Approximately 25 young people benefitted from the five-day workshop aimed at equipping them with values and attitudes as well as entrepreneurial skills to create and manage successful businesses.
During the workshop, the young people were divided into groups and given small loans equivalent of US$25 each to start a simulated business. They were taught how to make a business plan and certain key concepts to operate a successful venture. They were also mentored by successful business persons such as the owner of Patwa Apparel, Heneka Watkis-Porter, and Treacha McCalla, winner of the Nationwide Scotia Bank Entrepreneurship Challenge.
In every case, the youngsters were able to repay the loan and make a profit, in some instances in excess of 100 per cent.
The businesses included a bakery, a graphics company, a cosmetology and an entertainment company, with names such as: Grafixpro Ltd., Pink Panther Bakery, AD Limited, and Extra Entertainment.

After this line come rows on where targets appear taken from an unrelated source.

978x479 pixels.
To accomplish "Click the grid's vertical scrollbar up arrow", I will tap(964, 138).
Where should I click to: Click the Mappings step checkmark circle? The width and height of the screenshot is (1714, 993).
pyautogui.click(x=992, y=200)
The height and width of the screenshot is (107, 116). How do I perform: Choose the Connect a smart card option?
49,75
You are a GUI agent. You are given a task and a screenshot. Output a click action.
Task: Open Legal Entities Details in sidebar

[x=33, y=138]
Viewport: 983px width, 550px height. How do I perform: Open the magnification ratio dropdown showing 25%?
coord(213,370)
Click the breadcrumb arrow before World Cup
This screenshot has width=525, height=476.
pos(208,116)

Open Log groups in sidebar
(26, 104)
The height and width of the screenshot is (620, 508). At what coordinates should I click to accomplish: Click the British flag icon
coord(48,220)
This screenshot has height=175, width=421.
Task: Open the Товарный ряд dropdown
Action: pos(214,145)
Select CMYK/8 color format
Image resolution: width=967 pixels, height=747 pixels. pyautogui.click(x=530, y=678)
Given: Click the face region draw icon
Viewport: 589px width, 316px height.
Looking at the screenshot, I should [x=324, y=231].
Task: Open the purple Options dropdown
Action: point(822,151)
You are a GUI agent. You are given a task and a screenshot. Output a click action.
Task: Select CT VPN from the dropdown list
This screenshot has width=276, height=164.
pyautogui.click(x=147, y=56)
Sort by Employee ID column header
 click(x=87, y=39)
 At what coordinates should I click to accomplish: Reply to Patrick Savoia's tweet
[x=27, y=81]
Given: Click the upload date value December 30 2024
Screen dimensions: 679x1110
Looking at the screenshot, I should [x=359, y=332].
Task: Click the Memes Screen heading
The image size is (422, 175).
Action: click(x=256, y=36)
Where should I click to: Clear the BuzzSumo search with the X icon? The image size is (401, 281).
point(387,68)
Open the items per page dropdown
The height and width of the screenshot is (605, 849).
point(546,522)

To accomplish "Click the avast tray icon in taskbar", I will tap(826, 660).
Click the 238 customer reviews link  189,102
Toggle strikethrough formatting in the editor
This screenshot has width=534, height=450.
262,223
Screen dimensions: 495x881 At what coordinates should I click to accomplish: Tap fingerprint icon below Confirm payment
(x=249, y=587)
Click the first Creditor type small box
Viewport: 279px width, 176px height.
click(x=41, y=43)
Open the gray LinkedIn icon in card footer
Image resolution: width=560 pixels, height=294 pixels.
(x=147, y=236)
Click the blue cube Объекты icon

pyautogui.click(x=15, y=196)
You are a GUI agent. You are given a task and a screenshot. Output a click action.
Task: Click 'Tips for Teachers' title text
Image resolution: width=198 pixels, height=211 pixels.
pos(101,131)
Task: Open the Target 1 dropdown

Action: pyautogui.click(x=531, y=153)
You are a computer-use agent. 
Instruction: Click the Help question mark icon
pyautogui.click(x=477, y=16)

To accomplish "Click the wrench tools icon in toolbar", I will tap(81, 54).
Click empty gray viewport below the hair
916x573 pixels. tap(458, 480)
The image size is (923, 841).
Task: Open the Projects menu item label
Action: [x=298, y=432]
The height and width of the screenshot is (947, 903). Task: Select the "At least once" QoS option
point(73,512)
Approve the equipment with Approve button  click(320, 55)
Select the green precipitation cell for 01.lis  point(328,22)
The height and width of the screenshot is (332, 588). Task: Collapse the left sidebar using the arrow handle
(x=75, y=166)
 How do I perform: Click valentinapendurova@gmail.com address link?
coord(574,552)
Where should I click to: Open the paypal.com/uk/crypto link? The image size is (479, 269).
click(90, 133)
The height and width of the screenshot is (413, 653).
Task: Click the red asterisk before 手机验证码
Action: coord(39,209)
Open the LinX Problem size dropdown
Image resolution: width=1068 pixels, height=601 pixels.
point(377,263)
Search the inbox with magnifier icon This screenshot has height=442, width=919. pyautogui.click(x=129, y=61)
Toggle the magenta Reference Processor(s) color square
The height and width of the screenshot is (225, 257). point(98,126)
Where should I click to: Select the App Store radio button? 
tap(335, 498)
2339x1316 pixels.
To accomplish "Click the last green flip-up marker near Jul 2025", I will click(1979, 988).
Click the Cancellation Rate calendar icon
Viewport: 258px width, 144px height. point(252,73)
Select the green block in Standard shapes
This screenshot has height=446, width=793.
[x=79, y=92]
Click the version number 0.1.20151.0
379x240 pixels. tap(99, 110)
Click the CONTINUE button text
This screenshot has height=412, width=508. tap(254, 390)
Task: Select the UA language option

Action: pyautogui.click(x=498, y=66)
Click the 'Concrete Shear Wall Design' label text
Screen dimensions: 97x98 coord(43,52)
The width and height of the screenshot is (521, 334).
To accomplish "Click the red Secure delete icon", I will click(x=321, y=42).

Minister Hanna encouraged them to take their innovative ideas and business initiatives to the next level.
Deputy Programme Manager, CARICOM Secretariat, Dr. Heather Johnson, described the CEBO workshop as something new and innovative. She noted that the Jamaican experience, which was the first of a pilot project, had surpassed expectations.
"Jamaica is the first… I had no doubts. I knew Jamaica was going to be good, because I know Jamaicans and I know Jamaican young people, and I had no doubts and I have not been disappointed," she said.
She noted that by the end of the five days, there was a marked difference in the young people, which was manifested in increased confidence and their use of business terminology.
CEBO is part of a regional programme, which is targeted at young people 15 to 29 years old. Jamaica is the first country to benefit under the initiative, which will also be implemented in Dominica, the Bahamas, St Kitts and Nevis, and Belize.
CEBO was developed after research conducted by the CARICOM Commission on Youth Development in 2010, revealed that the major concerns facing young people across the region were crime and violence. Out of the report, the CARICOM Heads of Government identified youth entrepreneurship development as a regional priority for countering high unemployment levels, and reducing crime and violence and drug abuse among young people.
The local training programme was conducted with support from the National Centre for Youth Development (NCYD), Ministry of Youth and Culture, Institute of Law and Economics, and the Eastern Peace Centre of the Dispute Resolution Foundation.